Take a stand against abuse


As we enter the third year of the COVID-19 pandemic, research is beginning to confirm a disturbing trend that has worried me since our first lockdown in March 2020. For too many children, home is no place safe. In fact, for some kids, it’s been downright dangerous.

Recently, the Centers for Disease Control released a series of statistics that reflect the staggering 25% increase in demand for domestic and sexual violence services we have experienced at the Bridgeport Center for Family Justice since the start of this pandemic.

While we’ve long understood that COVID-19 was causing a second pandemic of abuse as victims were forced to shelter in place with their abusers, it appears children and teens suffered the brunt of the collateral damage. .
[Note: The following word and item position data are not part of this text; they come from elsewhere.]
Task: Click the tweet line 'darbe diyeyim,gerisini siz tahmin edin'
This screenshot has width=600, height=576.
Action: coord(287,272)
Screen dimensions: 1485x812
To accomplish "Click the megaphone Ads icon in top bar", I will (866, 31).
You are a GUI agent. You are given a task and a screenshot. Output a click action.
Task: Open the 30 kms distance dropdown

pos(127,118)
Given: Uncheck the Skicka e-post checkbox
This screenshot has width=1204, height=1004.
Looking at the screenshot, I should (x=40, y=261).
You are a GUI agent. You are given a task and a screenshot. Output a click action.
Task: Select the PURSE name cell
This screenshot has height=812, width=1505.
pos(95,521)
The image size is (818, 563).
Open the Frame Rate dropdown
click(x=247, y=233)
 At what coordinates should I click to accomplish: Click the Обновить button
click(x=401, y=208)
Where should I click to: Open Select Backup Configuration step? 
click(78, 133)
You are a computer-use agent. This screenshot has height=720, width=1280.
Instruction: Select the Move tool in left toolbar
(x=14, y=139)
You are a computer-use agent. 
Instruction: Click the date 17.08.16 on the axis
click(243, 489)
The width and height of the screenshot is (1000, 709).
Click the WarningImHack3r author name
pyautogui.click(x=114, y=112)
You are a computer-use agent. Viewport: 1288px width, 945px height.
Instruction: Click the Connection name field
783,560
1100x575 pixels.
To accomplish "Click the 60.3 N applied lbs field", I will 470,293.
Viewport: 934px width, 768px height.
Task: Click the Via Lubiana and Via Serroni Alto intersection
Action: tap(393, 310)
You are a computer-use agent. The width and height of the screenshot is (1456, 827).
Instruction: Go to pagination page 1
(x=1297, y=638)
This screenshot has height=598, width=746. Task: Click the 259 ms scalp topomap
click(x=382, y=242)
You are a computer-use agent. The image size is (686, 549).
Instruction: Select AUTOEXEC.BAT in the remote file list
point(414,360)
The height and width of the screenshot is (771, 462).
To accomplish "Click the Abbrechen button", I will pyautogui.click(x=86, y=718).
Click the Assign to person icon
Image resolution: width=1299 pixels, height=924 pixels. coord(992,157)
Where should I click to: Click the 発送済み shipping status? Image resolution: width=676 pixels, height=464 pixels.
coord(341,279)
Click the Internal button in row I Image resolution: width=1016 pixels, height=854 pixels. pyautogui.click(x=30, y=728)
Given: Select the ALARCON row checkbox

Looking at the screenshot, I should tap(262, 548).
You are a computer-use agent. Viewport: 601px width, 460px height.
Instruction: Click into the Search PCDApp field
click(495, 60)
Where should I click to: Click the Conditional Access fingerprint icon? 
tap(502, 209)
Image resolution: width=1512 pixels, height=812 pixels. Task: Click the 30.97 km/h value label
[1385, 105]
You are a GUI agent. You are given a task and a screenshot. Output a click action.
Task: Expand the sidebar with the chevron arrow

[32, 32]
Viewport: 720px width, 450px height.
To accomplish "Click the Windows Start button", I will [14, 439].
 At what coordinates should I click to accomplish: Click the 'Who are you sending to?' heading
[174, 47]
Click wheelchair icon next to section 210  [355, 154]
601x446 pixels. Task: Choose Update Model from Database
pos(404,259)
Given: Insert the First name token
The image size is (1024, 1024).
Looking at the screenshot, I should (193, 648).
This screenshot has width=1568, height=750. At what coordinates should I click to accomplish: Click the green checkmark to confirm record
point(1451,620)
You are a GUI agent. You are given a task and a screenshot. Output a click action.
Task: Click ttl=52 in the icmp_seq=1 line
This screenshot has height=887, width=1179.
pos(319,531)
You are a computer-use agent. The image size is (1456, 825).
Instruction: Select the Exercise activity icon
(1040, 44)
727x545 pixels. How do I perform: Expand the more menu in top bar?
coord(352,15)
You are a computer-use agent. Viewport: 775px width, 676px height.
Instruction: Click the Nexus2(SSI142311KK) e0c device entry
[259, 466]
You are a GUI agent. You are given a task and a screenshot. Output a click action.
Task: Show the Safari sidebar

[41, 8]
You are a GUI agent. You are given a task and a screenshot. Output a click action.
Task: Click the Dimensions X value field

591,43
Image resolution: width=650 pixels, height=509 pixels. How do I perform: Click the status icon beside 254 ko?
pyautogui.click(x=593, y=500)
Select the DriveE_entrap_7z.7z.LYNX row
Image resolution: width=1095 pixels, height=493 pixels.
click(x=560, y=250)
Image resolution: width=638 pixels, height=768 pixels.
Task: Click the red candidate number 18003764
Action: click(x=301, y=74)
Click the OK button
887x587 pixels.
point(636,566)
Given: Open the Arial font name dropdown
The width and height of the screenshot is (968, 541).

The CDC reports that the past few years have had a particularly devastating impact on the physical and mental health of adolescents. More than 55% said they had experienced emotional abuse at home, while 11.3% said they had been physically abused. More than 44% said they had felt feelings of “lingering sadness” and around 9% said they had attempted suicide.

As we observe Sexual Assault Awareness Month and Child Abuse Awareness Month, I find these CDC findings deeply troubling.

For starters, they illustrate all the work we have yet to do to break the generational cycles of abuse in our communities.

We know that children who grow up in unhealthy homes, where physical or sexual abuse is a constant threat during their formative years, are much more likely to carry that abuse into adulthood. They are more likely to be depressed and struggle in school. They are much more likely to get into unhealthy relationships and abuse their own children. They are much more susceptible to drug addiction and suicide.

To give these already vulnerable children a better and safer future, it is imperative that we intervene in their lives as early as possible.

As a nationally accredited children’s advocacy center, CFJ is proud to be at the forefront of providing comprehensive crisis and support services to abused children and adolescents. Last year we worked with over 209 children who had experienced the extreme trauma of sexual or physical abuse. We have worked with hundreds of others who were secondary victims of abuse, having witnessed it in their homes. With the support of the Victim Services Office Victims of Crime Act and the Petit Family Foundation, we are able to provide these scared and hurt young people with free therapeutic services to help them process and overcome their trauma.

We are currently preparing for the sixth summer of Elizabeth M. Pfriem Camp HOPE America-Bridgeport, our summer camp and year-long Pathways to HOPE engagement and mentorship program for youth ages 7-17 who have been victims of domestic violence. or of a sexual nature. Through these two interconnected programs, we work to rebuild the hope and self-esteem of abused children and adolescents, helping them regain some of the childhood they lost.

But we can do more to keep these children healthy, safe and supported. Currently in the state of Connecticut, we are unable to fully meet the needs of the many children affected by domestic violence because child advocate positions are not fully funded. Indeed, we only receive about $11,000 per year to fund these much-needed roles. CFJ is one of 18 domestic violence agencies operating shelters in Connecticut that have called on the General Assembly to begin providing adequate funding to pay the salaries of child advocates, so we can protect and adequately support children who have witnessed and experienced physical and emotional abuse.

Given that we work with hundreds of abused children each year, the least we can do as a caring state is to fully fund at least one of these positions for every domestic violence agency in the state. .

And of course, we can all do something to support children who have been abused. On Saturday, April 23, CFJ will hold its tenth annual Walk a Mile in Her Shoes event in downtown Fairfield. This fundraising walk is also an awareness event, held each year during Sexual Assault and Child Abuse Awareness Month, which helps fund our Camp HOPE program.

By walking a mile on April 23, you will join us in the effort to take a stand against gender-based violence in our communities and say, “It’s over! It is time to stand with these children and help them heal from this second pandemic of abuse.

Debra A. Greenwood is President and CEO of the Center for Family Justice, which provides free, confidential services to victims of domestic and sexual violence in the communities of Bridgeport, Easton, Fairfield, Monroe, Stratford and Trumbull.